Task prompt
From the listing below, reproduce word for word the part that opens with the line containing "Read more: Schools" and closes with the line containing "АСИ-Уфа (41, 175)"; reproduce nothing else.

Data in this exercise
::::

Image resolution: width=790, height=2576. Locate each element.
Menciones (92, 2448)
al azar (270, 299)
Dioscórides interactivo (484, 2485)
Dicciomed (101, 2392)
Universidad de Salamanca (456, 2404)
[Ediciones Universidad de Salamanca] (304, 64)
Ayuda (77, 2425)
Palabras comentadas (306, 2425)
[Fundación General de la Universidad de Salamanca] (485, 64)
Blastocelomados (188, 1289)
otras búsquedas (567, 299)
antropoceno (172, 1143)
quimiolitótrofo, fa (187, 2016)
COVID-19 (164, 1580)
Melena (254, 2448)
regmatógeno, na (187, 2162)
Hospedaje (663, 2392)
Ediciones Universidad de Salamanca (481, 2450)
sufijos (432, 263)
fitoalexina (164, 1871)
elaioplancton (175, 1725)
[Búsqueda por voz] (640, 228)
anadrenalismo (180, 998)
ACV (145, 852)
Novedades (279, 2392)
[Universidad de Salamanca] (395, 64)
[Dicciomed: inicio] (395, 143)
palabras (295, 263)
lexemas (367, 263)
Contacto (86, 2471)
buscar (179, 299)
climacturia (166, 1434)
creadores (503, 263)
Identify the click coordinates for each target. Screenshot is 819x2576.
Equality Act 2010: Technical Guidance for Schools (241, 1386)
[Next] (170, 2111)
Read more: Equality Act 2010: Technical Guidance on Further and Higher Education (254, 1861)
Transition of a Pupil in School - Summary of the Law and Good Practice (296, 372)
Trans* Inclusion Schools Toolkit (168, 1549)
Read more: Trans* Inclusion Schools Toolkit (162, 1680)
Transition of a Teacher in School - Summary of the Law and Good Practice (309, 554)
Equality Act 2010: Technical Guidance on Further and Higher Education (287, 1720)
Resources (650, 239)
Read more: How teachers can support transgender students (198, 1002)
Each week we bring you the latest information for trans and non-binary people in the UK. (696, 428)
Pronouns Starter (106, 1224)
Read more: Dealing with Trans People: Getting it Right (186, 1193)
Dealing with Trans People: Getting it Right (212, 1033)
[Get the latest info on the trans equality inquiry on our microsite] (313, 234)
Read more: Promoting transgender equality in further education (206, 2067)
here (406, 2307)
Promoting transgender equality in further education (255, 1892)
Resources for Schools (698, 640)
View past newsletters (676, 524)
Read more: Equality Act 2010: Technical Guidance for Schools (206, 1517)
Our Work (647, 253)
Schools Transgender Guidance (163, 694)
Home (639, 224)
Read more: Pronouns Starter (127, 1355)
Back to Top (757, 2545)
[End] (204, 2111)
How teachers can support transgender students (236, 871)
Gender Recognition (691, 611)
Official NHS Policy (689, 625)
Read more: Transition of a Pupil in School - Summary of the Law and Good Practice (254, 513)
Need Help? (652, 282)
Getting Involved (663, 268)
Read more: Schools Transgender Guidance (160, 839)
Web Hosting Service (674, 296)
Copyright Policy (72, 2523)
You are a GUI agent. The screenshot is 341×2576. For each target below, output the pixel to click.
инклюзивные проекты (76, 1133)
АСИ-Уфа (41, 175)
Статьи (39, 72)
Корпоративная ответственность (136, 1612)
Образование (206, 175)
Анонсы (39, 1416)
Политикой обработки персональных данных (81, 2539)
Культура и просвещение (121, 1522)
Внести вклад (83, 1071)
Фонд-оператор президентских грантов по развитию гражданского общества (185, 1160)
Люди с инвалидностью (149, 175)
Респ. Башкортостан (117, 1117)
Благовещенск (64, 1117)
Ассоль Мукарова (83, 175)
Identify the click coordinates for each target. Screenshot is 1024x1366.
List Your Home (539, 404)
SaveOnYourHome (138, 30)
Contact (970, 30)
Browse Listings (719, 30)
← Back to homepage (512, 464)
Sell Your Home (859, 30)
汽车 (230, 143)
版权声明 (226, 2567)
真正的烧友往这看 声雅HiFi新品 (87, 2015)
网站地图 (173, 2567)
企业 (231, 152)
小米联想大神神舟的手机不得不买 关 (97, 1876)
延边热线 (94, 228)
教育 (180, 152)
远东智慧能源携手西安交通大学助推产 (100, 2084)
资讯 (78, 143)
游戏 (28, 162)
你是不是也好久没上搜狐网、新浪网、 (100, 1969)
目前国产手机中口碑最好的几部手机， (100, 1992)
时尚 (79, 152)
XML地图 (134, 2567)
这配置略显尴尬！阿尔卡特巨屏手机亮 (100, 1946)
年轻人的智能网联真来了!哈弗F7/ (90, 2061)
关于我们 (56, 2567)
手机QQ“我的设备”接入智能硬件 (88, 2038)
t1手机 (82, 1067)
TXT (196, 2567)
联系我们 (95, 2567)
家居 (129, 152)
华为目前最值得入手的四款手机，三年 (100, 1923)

::::

Answer
Read more: Schools Transgender Guidance (160, 839)
Web Hosting Service (674, 296)
Copyright Policy (72, 2523)
You are a GUI agent. The screenshot is 341×2576. For each target below, output the pixel to click.
инклюзивные проекты (76, 1133)
АСИ-Уфа (41, 175)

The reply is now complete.